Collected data
▬▬▬▬▬▬

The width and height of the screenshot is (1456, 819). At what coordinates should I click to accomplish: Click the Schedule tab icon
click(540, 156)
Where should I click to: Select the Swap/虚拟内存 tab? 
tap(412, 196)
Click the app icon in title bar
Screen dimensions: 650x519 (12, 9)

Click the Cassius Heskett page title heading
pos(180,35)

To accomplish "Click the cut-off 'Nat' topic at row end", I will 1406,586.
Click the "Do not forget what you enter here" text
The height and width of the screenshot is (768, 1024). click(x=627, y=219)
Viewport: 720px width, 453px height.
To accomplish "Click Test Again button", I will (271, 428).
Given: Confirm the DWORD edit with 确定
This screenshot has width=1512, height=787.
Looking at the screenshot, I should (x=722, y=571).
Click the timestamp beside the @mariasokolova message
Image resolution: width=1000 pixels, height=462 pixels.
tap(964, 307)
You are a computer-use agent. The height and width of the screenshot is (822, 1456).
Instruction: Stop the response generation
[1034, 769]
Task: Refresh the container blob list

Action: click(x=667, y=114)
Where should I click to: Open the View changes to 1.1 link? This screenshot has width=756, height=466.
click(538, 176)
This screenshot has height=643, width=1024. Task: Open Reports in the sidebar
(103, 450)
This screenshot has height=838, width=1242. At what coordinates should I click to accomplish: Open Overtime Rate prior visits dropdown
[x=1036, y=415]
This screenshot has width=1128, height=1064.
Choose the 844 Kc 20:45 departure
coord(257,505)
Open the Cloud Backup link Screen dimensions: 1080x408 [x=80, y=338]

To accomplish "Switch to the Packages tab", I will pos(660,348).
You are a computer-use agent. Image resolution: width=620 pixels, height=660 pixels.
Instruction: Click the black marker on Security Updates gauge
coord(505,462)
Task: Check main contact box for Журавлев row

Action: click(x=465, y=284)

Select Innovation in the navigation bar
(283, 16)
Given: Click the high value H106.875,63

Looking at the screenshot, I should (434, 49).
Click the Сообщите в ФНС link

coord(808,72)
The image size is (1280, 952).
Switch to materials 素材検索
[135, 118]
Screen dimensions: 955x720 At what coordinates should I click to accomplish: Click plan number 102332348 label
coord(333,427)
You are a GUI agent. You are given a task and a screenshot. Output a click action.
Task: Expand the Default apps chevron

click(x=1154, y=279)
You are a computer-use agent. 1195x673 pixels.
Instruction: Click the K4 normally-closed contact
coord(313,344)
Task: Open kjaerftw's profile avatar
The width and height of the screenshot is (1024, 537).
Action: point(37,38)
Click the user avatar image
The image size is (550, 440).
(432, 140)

▬▬▬▬▬▬

ACTION ITEM
Look through the entries above for the word "computer". Copy every line where it shows up.

YOUR SOLUTION
You are a computer-use agent. The height and width of the screenshot is (822, 1456).
You are a computer-use agent. Image resolution: width=620 pixels, height=660 pixels.
You are a computer-use agent. 1195x673 pixels.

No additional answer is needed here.